New Pathways into Treatment
Even though addictions often seem impossible to resolve, psychologist and program manager of adult outpatient behavioral health services at Providence Portland Medical Center in Portland, Ore., James Mol, Ph.D., offers hope.
“From the perspective of psychology, there is generally more a person can do to help manage the symptoms of psychological problems than they can do for medical problems.”
For starters, Mol observes that insight alone or self-reflection that enables people to understand themselves at a deep level is useful. “We don’t live in a culture where people examine their lives adequately. So this is a way people can seek help through things like 12-step programs or by working with trained professionals to gain understanding into their thoughts and behaviors, and how to cope with them in better ways than they habitually do.”

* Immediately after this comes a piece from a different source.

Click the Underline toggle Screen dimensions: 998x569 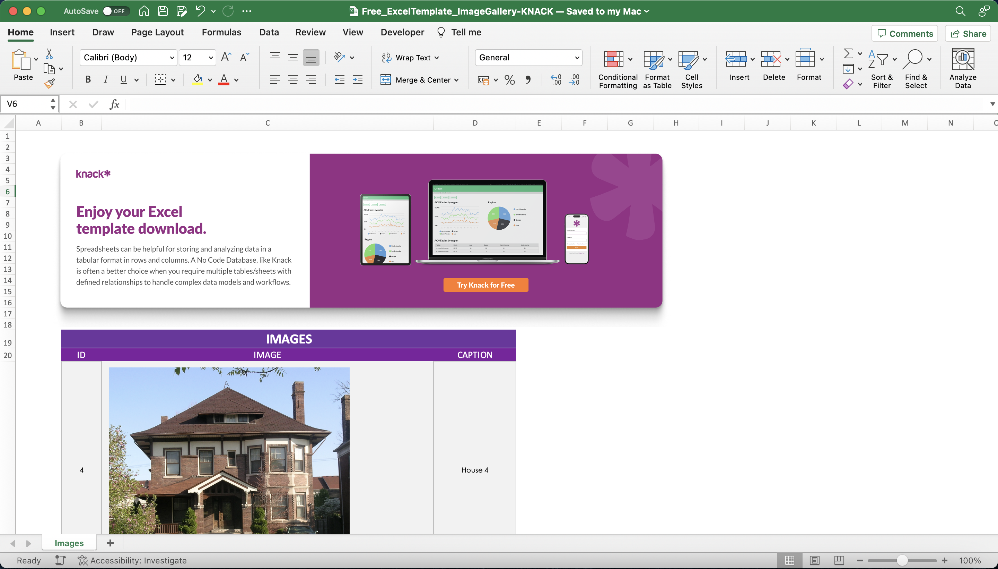(x=123, y=79)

So far, the Nombras of the world are probably not very encouraged. Still there are relatively new theoretical models that some professionals, including Mol, are finding to have considerable validity and usefulness. Developed by Prochaska and DiClemente in the 1980s, the “stages of change” model departs from the old “disease” model of addictions in significant ways.
“In the extreme version, professionals operating under the disease model of addiction tended to confront the person in denial and when clients denied that they had a problem, the counselor would conclude that the person wasn’t ready and move on to someone else they thought might be,” said Mol. “Black and white thinking characterized this approach, but as treatment providers started to acknowledge that people with addictions are at different stages, they became better able to develop strategies of engagement that worked.”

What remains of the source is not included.